La Juve balla sulle punte: dall'affare Vlahovic allo "sgarbo" Malen
Bianconeri pronti a rifarsi l'attacco in vista della prossima stagione: discorsi aperti con Dusan per il rinnovo, mentre per l'olandese della Roma...

Che il problema sia là davanti è evidente a tutti. Per questo, non da oggi, la Juve è al lavoro per rifarsi il look in attacco e cercare, in questo modo, di consegnare a Luciano Spalletti una squadra competitiva in vista della prossima stagione. Il primo passo da fare era il rinnovo di Yildiz e la missione, non banale, è stata compiuta brillantemente. Ora, un po' inaspettatamente, il club ha riaperto positivamente i colloqui con Dusan Vlahovic e parla con lui di un rinnovo che fino a qualche mese fa non era nemmeno pensabile. Per completare il reparto offensivo manca però la classica ciliegina sulla torta. I nomi li fa Tuttosport: Kolo Muani, cavallo di ritorno già cercato senza successo a gennaio, Mateta, inseguito e poi lasciato insieme al Milan per i noti problemi al ginocchio e, a sorpresa, Donyell Malen, giocatore rivelazione della Roma di Gasperini.

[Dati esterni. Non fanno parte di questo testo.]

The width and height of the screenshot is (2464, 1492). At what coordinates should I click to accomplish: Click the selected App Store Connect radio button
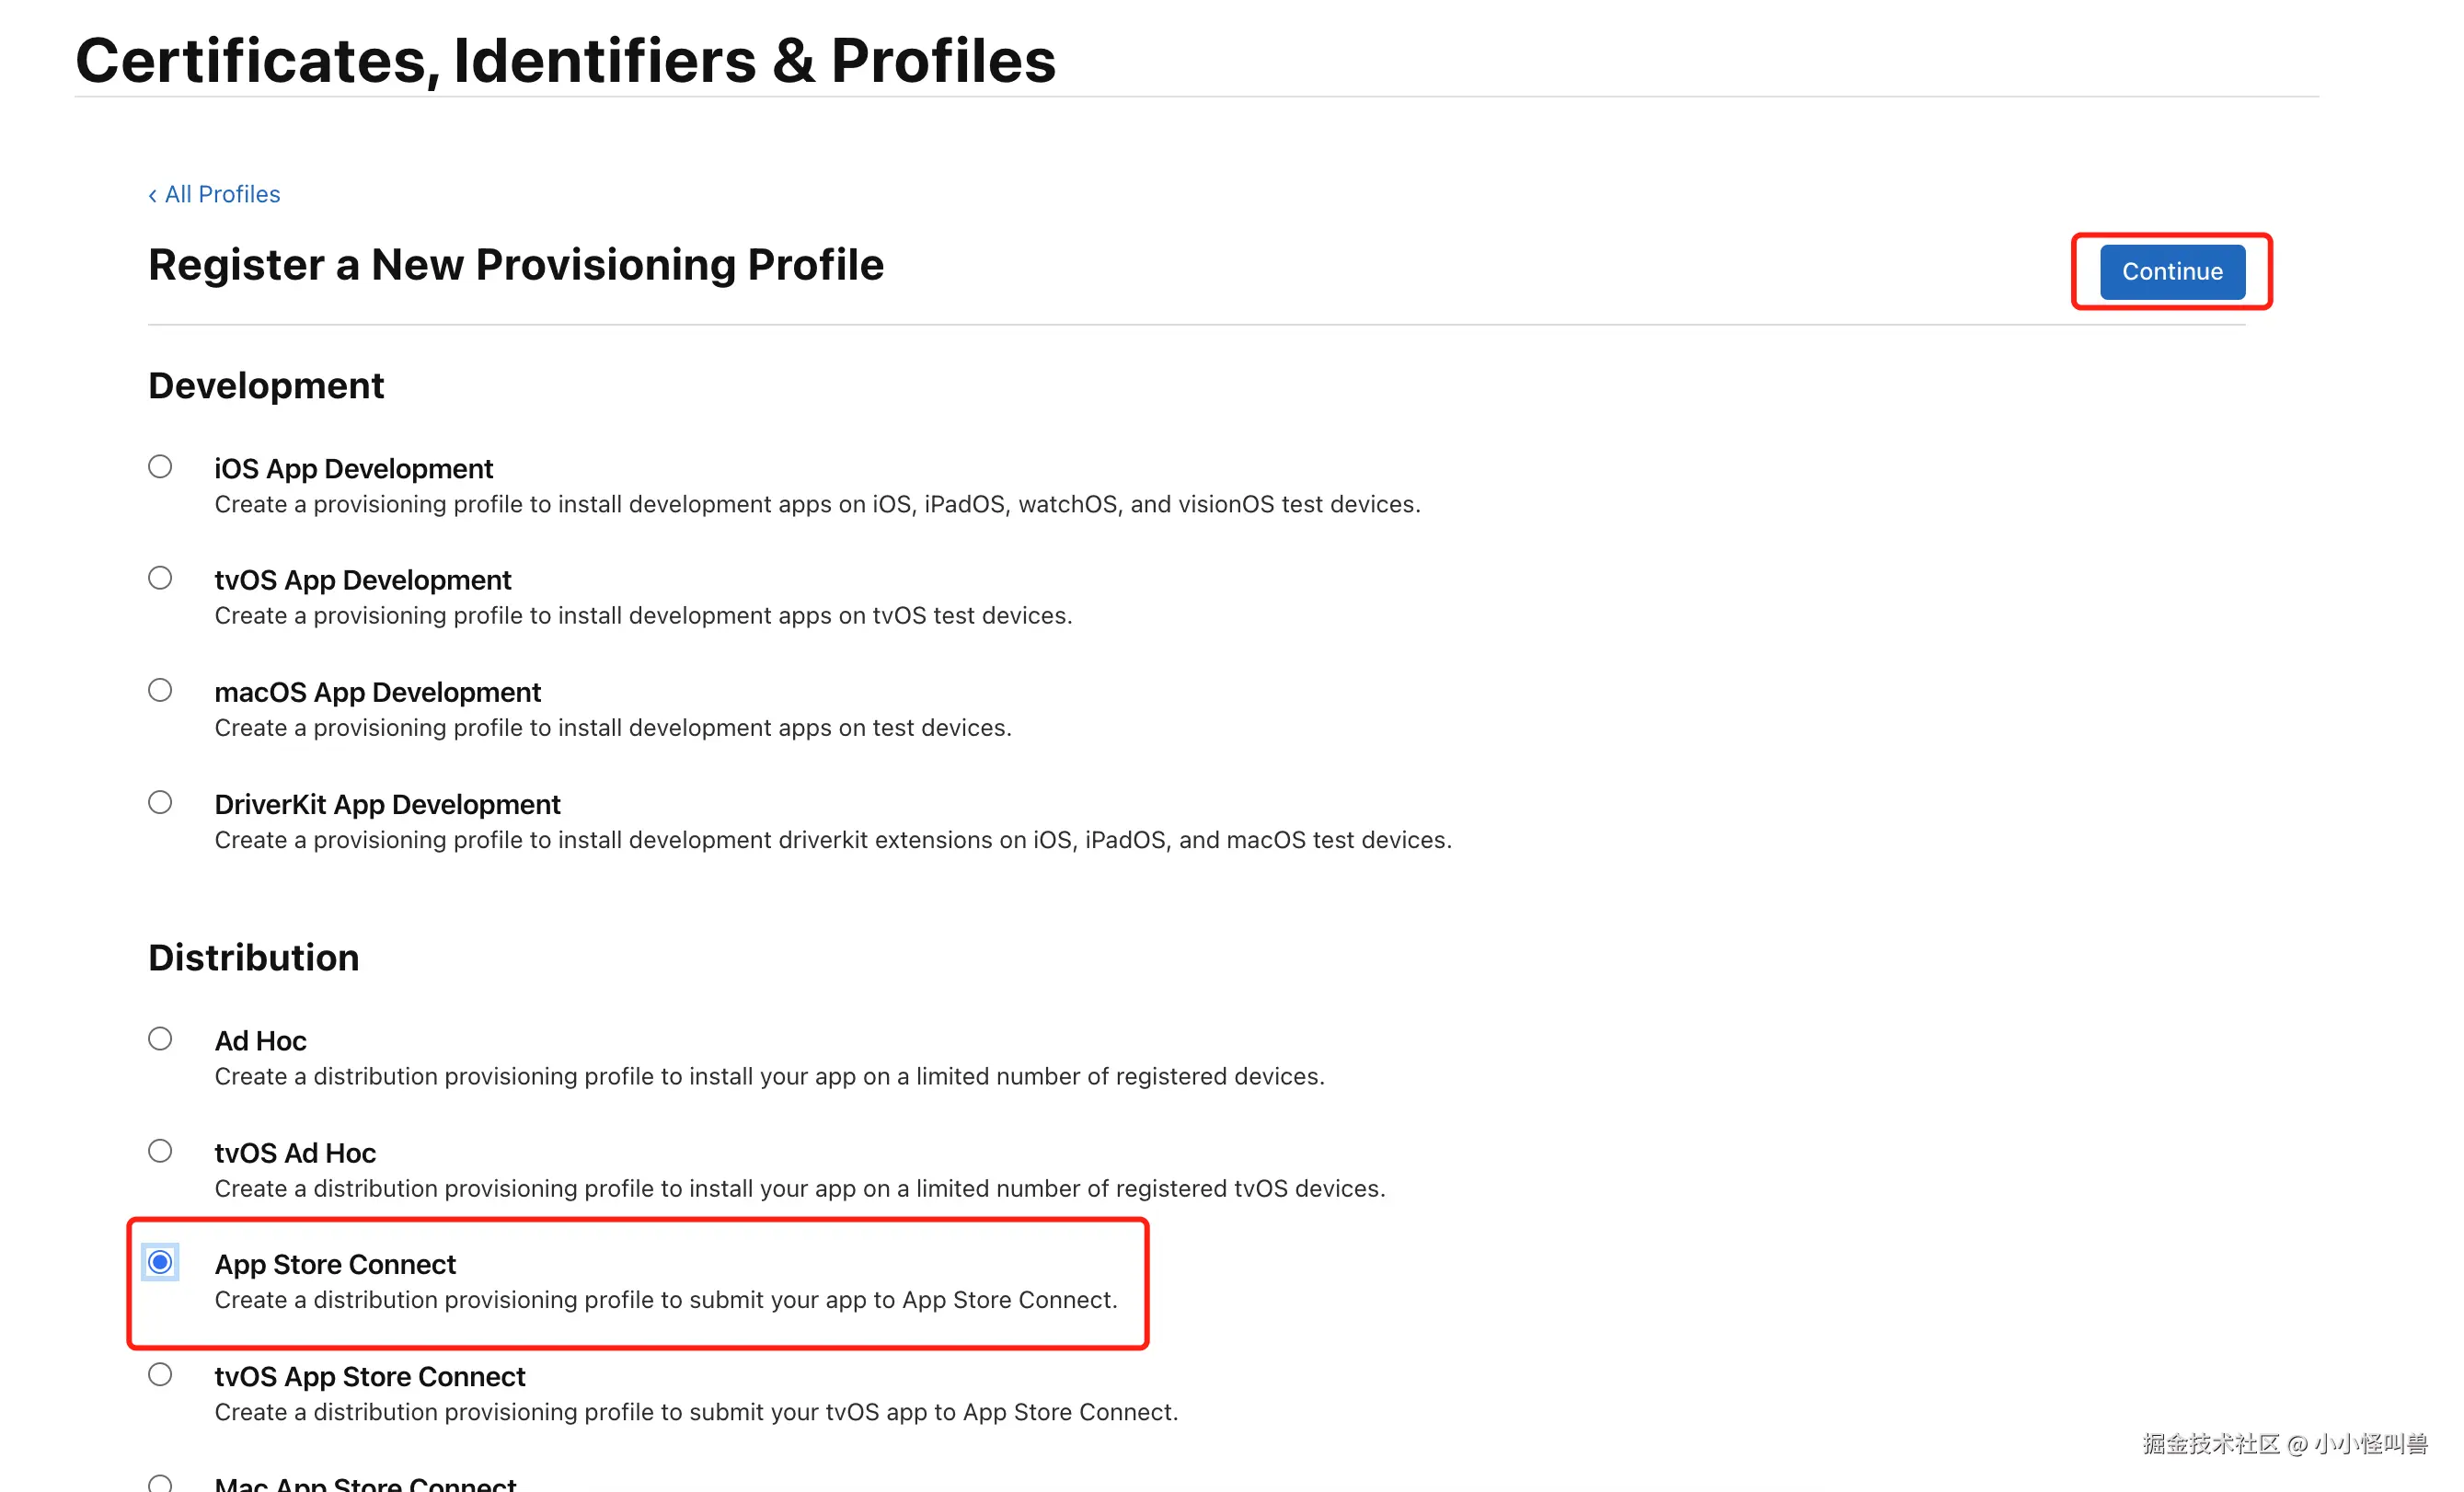[x=160, y=1262]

E proprio la sfida a distanza e decisiva con la Roma per un posto in Champions potrebbe condizionare il futuro dell'olandese. Malen è in giallorosso in prestito con diritto, ma per riscattarlo la Roma ha bisogno dei soldi della Champions. Senza, visti i paletti imposti dal FFP, difficilmente potrebbe riuscire a tenerselo. Se quindi la Juve riuscisse a strappare il quarto posto ai giallorossi, anche un'eventuale trattativa con Malen non sarebbe fantascienza. Posto che, e non è da sottovalutare, anche i bianconeri hanno e avranno bisogno di fare cassa con David e Openda, quest'ultimo tra l'altro pagato uno sproposito.
Certamente però il sogno di ripartire per la prossima stagione con Yildiz, Vlahovic e Malen sposterebbe gli obiettivi molto più in là alzando l'asticella in zona scudetto dopo tanti anni di assenza. Prima, però, è necessario chiudere questa stagione al meglio provando a entrare nelle prime quattro. Il pareggio in extremis di Roma ha tenuto la corsa a un posto Champions aperta. Il margine di errore, però, adesso è davvero minimo. E se la Juve vuole tornare Juve, anche sul mercato, non può più sbagliare nulla.